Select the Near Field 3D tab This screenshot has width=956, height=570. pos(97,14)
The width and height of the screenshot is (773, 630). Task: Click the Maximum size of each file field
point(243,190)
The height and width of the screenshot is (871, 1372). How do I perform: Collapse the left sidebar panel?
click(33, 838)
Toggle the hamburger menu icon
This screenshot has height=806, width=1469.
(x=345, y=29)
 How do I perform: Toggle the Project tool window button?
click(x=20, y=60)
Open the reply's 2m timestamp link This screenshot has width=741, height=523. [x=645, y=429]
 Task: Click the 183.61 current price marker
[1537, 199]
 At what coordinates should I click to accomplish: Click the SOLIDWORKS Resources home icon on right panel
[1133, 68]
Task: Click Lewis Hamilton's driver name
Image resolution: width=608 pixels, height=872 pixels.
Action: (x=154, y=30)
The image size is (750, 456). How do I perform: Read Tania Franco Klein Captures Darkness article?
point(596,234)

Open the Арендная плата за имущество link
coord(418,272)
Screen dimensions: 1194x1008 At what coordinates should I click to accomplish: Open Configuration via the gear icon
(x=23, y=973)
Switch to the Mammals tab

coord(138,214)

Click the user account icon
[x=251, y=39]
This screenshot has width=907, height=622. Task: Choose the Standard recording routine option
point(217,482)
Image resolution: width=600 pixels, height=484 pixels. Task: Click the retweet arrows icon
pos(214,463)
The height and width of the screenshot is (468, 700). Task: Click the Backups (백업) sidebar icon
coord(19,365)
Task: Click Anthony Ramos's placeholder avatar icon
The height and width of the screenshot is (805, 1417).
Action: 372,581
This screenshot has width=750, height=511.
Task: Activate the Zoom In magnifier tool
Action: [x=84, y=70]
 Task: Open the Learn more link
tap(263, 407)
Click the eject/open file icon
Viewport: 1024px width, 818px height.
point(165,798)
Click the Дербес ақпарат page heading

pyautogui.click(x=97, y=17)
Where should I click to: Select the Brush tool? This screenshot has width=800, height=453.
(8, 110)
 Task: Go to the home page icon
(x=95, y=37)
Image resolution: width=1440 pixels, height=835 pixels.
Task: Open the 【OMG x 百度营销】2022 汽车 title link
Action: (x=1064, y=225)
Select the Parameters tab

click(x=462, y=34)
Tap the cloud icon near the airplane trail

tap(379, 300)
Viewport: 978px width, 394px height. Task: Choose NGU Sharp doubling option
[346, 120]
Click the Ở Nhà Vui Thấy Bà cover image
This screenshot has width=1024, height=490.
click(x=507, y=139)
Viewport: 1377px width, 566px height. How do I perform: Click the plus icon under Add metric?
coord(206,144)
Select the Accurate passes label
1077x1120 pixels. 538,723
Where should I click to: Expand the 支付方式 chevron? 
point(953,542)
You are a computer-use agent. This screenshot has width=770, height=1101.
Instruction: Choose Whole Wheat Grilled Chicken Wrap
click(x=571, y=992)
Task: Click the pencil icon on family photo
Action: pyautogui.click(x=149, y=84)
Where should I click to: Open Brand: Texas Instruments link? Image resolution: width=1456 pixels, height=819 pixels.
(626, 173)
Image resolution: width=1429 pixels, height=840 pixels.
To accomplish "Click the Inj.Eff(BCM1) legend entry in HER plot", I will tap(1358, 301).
+ + + + + + +
• _WHAT IS BEING ASKED_
Quote the data in full, keeping each word unchanged.

• _OUTPUT_
Select the Near Field 3D tab This screenshot has width=956, height=570. pos(97,14)
The width and height of the screenshot is (773, 630). Task: Click the Maximum size of each file field
point(243,190)
The height and width of the screenshot is (871, 1372). How do I perform: Collapse the left sidebar panel?
click(33, 838)
Toggle the hamburger menu icon
This screenshot has height=806, width=1469.
(x=345, y=29)
 How do I perform: Toggle the Project tool window button?
click(x=20, y=60)
Open the reply's 2m timestamp link This screenshot has width=741, height=523. [x=645, y=429]
 Task: Click the 183.61 current price marker
[1537, 199]
 At what coordinates should I click to accomplish: Click the SOLIDWORKS Resources home icon on right panel
[1133, 68]
Task: Click Lewis Hamilton's driver name
Image resolution: width=608 pixels, height=872 pixels.
Action: (x=154, y=30)
The image size is (750, 456). How do I perform: Read Tania Franco Klein Captures Darkness article?
point(596,234)

Open the Арендная плата за имущество link
coord(418,272)
Screen dimensions: 1194x1008 At what coordinates should I click to accomplish: Open Configuration via the gear icon
(x=23, y=973)
Switch to the Mammals tab

coord(138,214)

Click the user account icon
[x=251, y=39]
This screenshot has width=907, height=622. Task: Choose the Standard recording routine option
point(217,482)
Image resolution: width=600 pixels, height=484 pixels. Task: Click the retweet arrows icon
pos(214,463)
The height and width of the screenshot is (468, 700). Task: Click the Backups (백업) sidebar icon
coord(19,365)
Task: Click Anthony Ramos's placeholder avatar icon
The height and width of the screenshot is (805, 1417).
Action: 372,581
This screenshot has width=750, height=511.
Task: Activate the Zoom In magnifier tool
Action: [x=84, y=70]
 Task: Open the Learn more link
tap(263, 407)
Click the eject/open file icon
Viewport: 1024px width, 818px height.
point(165,798)
Click the Дербес ақпарат page heading

pyautogui.click(x=97, y=17)
Where should I click to: Select the Brush tool? This screenshot has width=800, height=453.
(8, 110)
 Task: Go to the home page icon
(x=95, y=37)
Image resolution: width=1440 pixels, height=835 pixels.
Task: Open the 【OMG x 百度营销】2022 汽车 title link
Action: (x=1064, y=225)
Select the Parameters tab

click(x=462, y=34)
Tap the cloud icon near the airplane trail

tap(379, 300)
Viewport: 978px width, 394px height. Task: Choose NGU Sharp doubling option
[346, 120]
Click the Ở Nhà Vui Thấy Bà cover image
This screenshot has width=1024, height=490.
click(x=507, y=139)
Viewport: 1377px width, 566px height. How do I perform: Click the plus icon under Add metric?
coord(206,144)
Select the Accurate passes label
1077x1120 pixels. 538,723
Where should I click to: Expand the 支付方式 chevron? 
point(953,542)
You are a computer-use agent. This screenshot has width=770, height=1101.
Instruction: Choose Whole Wheat Grilled Chicken Wrap
click(x=571, y=992)
Task: Click the pencil icon on family photo
Action: pyautogui.click(x=149, y=84)
Where should I click to: Open Brand: Texas Instruments link? Image resolution: width=1456 pixels, height=819 pixels.
(626, 173)
Image resolution: width=1429 pixels, height=840 pixels.
To accomplish "Click the Inj.Eff(BCM1) legend entry in HER plot", I will tap(1358, 301).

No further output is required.